僕は慌てて周囲に声の主の姿を捜した。しかし、周囲は相変わらずの謎空間で人の姿は見当たらなかった。
『ごめんね、今の私には姿形は存在していないんだ。昔はあったんだけど、失って久しいんだ』
「姿形を失う?貴女は何なんですか?」
謎の声は女性的だったので、とりあえずは貴女と呼びかけてみる。
『私かい?そうだなぁ~、【玩具】かな?』
「玩具?おもちゃ?」
僕の中にある知識では、玩具とは子供の遊ぶおもちゃの別称である。最初の言葉と合わせると、姿形を失ったおもちゃ。意味がわからない。
『そうそう!私はあの方に創られた【玩具】。あの方と遊び、あの方を喜ばせる存在。あの方の笑顔を見ることが私の喜び!あの方に褒められる時間こそが、私の至福の時なのさ!』
「はぁ」
なんかテンションが高めだ。下手をすると、ヤンデレになりそうなニオイがする。
『ヤンデレとは酷いな。私はただ、あの方の為に在りたいだけなんだからさ』
「いっ!?」
今、僕は口に出してたか?それとも……。
『当たり。私は君の内心を読めるんだよ』
「うえっ!」
内心を読める!なら、下手なことは考えないようにしないと。
『それは無理だよ。私は君の思考を全て把握出来る。だから、恣意的に思考を偏らせるのは辞めておくことをオススメするよ。精神的にも、肉体的にも負担がかかるからね』
「そう、ですか」
ここはお言葉に甘えておこう。
『そうそういい子だね。さて、自己紹介はここまでにしよう。というわけで、私のことは【玩具】と呼んでくれたまえ』
「いえ、さすがにそれはちょっと」
その呼び名はどう考えても駄目だと思う。
『そうかい?』
「その、あの方という人から名前をもらっていないんですか?」
『うん?もらっているよ』
「なら、その名前でお願いします」
『そうかい?けどその名前は、私に姿形があった時の名前なんだ。つまりは、器の方の名前と言ってもいいね。それでもかまわないかい?』
「貴女がそれで良ければ、僕としては玩具と呼ぶよりも良いです」
『わかった。ならば改めて名乗ろう。私の名前は、ソフィアだよ』
「ソフィアさんですか」
『そうだよ!』
「それでソフィアさん、何故僕に声をかけたんですか?たしか、最初に洗浄がどうとか言ってましたよね?」
『うん、言ったね』
「説明をお願い出来ますか?」
『もちろんだよ!君がここにいる理由。何故君に記憶が無いのか。何故私が君に話しかけたのか。全部ちゃんと説明してあげるよ!』
「よろしくお願いします」
『まずは君がここにいる理由から説明するよ。君はね、元の世界で事故で亡くなったんだ』
「やっぱりですか」
こんな謎空間にいる理由を想像すると、それは候補の一つとして真っ先に思い浮かんでいた。

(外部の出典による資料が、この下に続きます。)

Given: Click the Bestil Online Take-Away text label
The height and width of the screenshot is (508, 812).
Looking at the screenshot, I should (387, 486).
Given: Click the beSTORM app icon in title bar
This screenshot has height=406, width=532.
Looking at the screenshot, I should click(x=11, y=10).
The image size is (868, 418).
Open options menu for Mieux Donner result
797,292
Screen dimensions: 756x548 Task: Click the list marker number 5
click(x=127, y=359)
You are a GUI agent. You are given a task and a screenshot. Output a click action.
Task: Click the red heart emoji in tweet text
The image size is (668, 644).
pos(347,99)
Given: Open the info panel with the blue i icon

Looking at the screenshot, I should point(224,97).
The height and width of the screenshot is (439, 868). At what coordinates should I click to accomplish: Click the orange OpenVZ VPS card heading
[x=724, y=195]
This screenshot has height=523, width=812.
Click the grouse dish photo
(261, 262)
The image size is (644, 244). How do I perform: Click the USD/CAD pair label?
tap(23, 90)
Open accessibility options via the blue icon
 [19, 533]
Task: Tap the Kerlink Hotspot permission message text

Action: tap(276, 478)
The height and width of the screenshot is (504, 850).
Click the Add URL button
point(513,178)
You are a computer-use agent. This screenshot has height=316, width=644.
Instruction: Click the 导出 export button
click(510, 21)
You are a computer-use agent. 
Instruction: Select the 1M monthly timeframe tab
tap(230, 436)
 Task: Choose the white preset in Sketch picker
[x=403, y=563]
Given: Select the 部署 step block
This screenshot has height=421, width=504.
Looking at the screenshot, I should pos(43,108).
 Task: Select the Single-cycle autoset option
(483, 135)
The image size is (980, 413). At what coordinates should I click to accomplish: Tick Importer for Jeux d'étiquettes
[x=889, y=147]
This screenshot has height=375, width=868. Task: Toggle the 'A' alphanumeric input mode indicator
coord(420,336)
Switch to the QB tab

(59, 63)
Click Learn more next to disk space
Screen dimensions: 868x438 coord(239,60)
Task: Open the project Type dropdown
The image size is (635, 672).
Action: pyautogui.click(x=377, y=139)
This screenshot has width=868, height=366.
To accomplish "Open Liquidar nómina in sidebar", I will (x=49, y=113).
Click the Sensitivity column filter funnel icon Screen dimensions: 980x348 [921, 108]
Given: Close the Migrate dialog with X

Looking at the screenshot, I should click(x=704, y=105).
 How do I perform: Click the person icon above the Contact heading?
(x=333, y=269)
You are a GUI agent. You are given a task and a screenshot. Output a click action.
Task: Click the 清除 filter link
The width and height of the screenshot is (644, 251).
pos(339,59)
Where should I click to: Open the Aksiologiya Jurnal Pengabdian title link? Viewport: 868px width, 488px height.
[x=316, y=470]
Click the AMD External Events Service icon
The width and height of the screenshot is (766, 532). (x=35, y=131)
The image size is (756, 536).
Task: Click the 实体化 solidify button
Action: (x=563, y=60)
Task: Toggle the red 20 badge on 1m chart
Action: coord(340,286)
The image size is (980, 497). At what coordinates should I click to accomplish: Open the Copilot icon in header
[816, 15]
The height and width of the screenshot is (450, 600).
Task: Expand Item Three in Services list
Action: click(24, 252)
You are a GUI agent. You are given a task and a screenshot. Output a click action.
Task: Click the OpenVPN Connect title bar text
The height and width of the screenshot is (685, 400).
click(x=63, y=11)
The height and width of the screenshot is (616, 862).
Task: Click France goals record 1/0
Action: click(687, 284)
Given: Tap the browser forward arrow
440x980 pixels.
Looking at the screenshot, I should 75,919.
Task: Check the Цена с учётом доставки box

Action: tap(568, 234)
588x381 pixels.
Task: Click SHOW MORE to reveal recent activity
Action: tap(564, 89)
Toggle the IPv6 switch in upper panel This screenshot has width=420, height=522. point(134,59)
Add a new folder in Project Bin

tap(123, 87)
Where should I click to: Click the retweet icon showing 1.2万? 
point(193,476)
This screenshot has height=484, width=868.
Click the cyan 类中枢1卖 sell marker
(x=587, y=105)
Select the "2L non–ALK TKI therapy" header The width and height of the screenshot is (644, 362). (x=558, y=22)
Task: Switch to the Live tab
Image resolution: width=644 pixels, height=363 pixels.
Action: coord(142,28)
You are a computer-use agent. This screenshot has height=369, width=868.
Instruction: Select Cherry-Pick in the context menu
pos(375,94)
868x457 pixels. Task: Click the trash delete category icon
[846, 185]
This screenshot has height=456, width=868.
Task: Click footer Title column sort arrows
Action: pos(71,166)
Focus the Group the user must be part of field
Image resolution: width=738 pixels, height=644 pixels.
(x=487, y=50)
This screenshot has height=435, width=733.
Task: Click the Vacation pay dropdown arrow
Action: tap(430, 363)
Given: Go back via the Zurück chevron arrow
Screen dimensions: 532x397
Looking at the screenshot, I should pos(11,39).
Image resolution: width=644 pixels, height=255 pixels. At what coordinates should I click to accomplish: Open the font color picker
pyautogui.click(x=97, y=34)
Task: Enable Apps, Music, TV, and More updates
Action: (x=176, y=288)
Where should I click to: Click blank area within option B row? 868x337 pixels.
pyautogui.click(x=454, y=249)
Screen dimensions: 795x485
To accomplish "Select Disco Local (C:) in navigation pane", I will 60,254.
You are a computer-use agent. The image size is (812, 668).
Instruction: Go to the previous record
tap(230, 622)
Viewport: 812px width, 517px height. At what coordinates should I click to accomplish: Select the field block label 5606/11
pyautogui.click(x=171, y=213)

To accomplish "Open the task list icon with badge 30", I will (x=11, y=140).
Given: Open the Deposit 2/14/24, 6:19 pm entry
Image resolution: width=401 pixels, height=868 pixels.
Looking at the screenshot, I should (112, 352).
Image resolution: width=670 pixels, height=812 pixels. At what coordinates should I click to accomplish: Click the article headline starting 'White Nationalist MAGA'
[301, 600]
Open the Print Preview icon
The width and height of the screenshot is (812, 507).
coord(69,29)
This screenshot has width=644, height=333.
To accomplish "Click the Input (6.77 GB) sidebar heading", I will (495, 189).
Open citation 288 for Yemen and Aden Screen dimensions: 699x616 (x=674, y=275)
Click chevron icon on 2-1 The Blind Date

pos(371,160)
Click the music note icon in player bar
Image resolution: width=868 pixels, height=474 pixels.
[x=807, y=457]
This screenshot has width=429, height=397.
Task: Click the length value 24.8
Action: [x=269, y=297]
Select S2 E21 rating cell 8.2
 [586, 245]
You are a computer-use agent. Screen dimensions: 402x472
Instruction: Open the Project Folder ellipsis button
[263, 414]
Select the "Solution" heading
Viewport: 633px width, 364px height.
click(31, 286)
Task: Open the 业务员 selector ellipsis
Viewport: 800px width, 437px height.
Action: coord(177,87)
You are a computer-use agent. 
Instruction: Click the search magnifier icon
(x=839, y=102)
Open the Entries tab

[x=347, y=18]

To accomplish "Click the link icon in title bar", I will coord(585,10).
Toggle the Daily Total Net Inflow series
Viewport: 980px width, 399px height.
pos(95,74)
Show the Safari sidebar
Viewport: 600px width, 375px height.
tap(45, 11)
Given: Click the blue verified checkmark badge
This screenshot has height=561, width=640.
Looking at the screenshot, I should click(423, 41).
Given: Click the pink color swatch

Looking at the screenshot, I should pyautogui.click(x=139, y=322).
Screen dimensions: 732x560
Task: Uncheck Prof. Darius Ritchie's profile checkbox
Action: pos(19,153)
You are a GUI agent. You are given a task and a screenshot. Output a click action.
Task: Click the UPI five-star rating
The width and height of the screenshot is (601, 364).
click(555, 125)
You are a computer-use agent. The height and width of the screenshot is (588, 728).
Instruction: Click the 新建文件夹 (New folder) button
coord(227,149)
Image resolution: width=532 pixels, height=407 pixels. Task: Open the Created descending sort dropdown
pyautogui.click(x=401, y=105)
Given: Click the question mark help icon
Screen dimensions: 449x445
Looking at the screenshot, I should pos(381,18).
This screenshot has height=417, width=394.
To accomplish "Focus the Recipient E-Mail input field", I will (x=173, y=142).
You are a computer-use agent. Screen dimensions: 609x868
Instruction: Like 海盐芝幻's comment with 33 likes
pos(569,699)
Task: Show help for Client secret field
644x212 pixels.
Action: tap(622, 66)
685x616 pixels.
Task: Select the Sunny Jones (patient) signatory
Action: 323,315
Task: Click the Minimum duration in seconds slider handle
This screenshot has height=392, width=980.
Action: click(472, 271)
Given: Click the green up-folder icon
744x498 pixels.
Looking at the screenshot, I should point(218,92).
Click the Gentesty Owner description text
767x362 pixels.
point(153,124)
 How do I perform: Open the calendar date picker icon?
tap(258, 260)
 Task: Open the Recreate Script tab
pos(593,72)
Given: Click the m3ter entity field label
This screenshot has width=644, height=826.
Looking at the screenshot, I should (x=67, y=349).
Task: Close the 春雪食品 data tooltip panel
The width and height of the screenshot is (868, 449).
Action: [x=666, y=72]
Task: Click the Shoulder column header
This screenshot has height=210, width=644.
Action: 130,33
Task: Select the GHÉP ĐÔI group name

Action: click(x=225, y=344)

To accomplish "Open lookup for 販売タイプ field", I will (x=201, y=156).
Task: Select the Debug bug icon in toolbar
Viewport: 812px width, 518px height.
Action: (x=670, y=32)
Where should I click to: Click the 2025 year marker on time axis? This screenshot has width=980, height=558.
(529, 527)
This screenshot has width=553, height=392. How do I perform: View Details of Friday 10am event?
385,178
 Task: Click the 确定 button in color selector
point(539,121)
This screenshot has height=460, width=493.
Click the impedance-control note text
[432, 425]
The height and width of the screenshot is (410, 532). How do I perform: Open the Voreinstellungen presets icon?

『そしてあの世に向かった君の魂は、洗浄されて輪廻の輪に加わろうとしていた。それをあの方が拾い上げて、ここに送られたんだ』
「それじゃあ、僕に記憶が無い理由は、死んで前世の記憶を洗い流されたから?」
『そういうことだね』
「僕の記憶が無い理由はわかりました。ならあとは、ソフィアさんの言うあの方が僕を輪廻の輪から拾い上げた理由は何ですか?」
『あの方は君の前世での友人だったんだよ』
「友達?僕の?」
『そうだよ!』
突然そう言われても、記憶の無い僕にはそのことに実感が持てなかった。
『それは無理無いね。けど、それが事実なんだ。あの方は君が若くして亡くなったことを悲しまれた。あの方のお力なら君を蘇生可能だったけど、向こうにはまだ死者蘇生の技術がなかった。だからあの方は、君を異世界に転生させることになされたんだ』
「異世界に転生。……異世界!?」
『そうだよ!生前の君が好きだった、剣と魔法の世界にご招待だよ!』
「本当に!?」
剣と魔法の世界。記憶は無いのに、その言葉には心がときめかずにはいられなかった。
『もちろんだとも。もちろんそのまま転生させるような理不尽なことだってしないよ。私があの方から受けた命令は、君に次の人生を楽しんでもらうことだからね』
「それじゃあ、チートとかも?」
『もちろん!と、言いたいところなんだけど…』
「言いたいところなんだけど?」
『君の魂の容量的な関係で限界や無理なことはあるし、私の性能面での制限とかもあるんだ。だから、無限の魔力とかは不可能なんだ。そういうチートについては、無理なことをあらかじめ了承してくれたまえ』
「ああ、まあ、そういうのは当然ですよね。というか、別に魔力が無限にあっても使い道に困りそうですよね」
『まあ、そうだね。基本的に魔力なんてものは、有限であるものだ。だから魔法なんかは魔力を使って使用するものだが、当然の結果としてその有限の魔力を有効活用する感じで技術として確立していく傾向になってくる。だから無限の魔力というのは、残弾的な意味では有益だけど、技術的な観点から見ると不用なものだね。なんせ魔法を効率化等しなくても、量的な力押しでどうにでもなるんだからさ』
「そうですよね。それに、本当に無限なんてもの、あるわけ無いんでしょうしね」
『まあ、そうだね。概念的にはあっても、実際の無限は観測のしようがないからね』
「ですよね」
『さて、そろそろ話しを現実的なものに移そうか』
「お願いします」
それから僕らの話しは、僕がこれから行く異世界の話しに移った。